Nel 2010, il gruppo di moda spagnolo presentava una domanda di registrazione di marchio denominativo europeo per i prodotti e servizi delle classi da 29 a 32 e 35 e 43. Successivamente, avverso l’intera domanda presentava opposizione un produttore alimentare italiano. Tra le basi dell’opposizione, un marchio figurativo italiano con elemento denominativo identico al segno oggetto della domanda di registrazione, in relazione alla sola classe 30, e una registrazione internazionale avente ad oggetto, tra gli altri segni, anche il segno oggetto di contestazione, in relazione alle classi 29 e 30. Nel 2015, intervenuto l’accoglimento parziale dell’opposizione da parte della Divisione di opposizione dell’EUIPO, che consentiva la registrazione solo nella Classe 43, entrambe le parti procedevano innanzi alla Commissione di ricorso. La richiedente, in particolare, in tale sede vedeva confermata la decisione della Divisione. Nel 2019, la decisione veniva annullata dal Tribunale, che non riteneva sufficienti le motivazioni a sostegno delle conclusioni. La richiedente, dopo aver ottenuto l’accoglimento della domanda per le classi 31 e 32 a seguito della decisione della Commissione di ricorso, adiva nuovamente il Tribunale.

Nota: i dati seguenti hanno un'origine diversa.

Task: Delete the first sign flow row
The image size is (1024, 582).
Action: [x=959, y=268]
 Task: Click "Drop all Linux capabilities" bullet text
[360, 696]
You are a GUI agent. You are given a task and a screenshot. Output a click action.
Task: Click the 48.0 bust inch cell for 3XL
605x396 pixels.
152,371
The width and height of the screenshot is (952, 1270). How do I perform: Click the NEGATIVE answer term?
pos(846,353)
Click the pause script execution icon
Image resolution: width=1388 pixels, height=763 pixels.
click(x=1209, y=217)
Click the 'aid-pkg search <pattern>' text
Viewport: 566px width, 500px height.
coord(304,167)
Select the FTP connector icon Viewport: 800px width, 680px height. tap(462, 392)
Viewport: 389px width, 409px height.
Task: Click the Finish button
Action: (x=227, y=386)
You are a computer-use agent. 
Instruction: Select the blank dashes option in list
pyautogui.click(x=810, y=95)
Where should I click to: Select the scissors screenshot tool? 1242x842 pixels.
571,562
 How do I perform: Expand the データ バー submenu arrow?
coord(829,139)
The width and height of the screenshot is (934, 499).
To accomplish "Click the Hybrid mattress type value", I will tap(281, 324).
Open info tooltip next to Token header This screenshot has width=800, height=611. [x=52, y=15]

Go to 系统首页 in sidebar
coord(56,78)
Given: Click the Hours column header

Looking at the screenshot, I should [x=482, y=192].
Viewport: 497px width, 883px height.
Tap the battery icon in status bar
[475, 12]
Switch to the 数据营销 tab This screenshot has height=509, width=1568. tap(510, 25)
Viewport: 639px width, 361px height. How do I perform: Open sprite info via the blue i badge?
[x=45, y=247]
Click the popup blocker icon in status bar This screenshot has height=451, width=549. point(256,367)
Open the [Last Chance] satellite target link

Quella in oggetto è una controversia che si è sviluppata nel corso di dieci anni. Per quanto rileva in questa sede, potrebbe essere utile ricordare alcuni principi ribaditi nelle diverse decisioni. Di seguito, i punti più rilevanti.

Con riferimento alla notorietà del marchio, il Tribunale confermava il principio secondo cui non esiste una nozione di notorietà del marchio successivo nella valutazione del rischio di confusione, sottolineando altresì che solo la notorietà del marchio anteriore, cioè a dire quello dell’opponente, è rilevante ai fini dell’esame, il che fornisce criteri utili per l’analisi della questione con riferimento alla confusione tra marchi.

Rispetto alla somiglianza dei segni, il Tribunale confermava il criterio di valutazione applicato dalla Commissione di ricorso, nella misura in cui ha ritenuto che i “prodotti lattiero-caseari” fossero simili all'”olio d’oliva”. Vero è che i prodotti lattiero-caseari includono il burro, che ha lo stesso scopo e metodo di utilizzo dell’olio d’oliva, e che spesso tali prodotti sono anche in chiara concorrenza. Inoltre, il Tribunale statuiva che la “farina” è simile alla “pasta” e al “grissino”, rappresentando il principale ingrediente utilizzato nella loro preparazione. Ciò, ha comportato l’accoglimento della domanda nelle sole classi 31 e 32.

Riconosciuta anche la somiglianza, seppur limitata, tra “servizi di ristorazione (cibo); self-service, caffetterie” in classe 43 e “pasta secca di origine italiana” e “salse per pasta” in Classe 30. Ciò, in considerazione della possibilità dei ristoranti di vendere cibi pronti da mangiare che rende i servizi impugnati complementari. Verosimilmente, i clienti sono gli stessi e sono in concorrenza poiché il consumatore può scegliere tra l’acquisto di prodotti alimentari e il consumo a domicilio o in un ristorante, compreso un ristorante self-service o una caffetteria.

La richiedente proseguirà ora la propria battaglia innanzi alla Corte di Giustizia.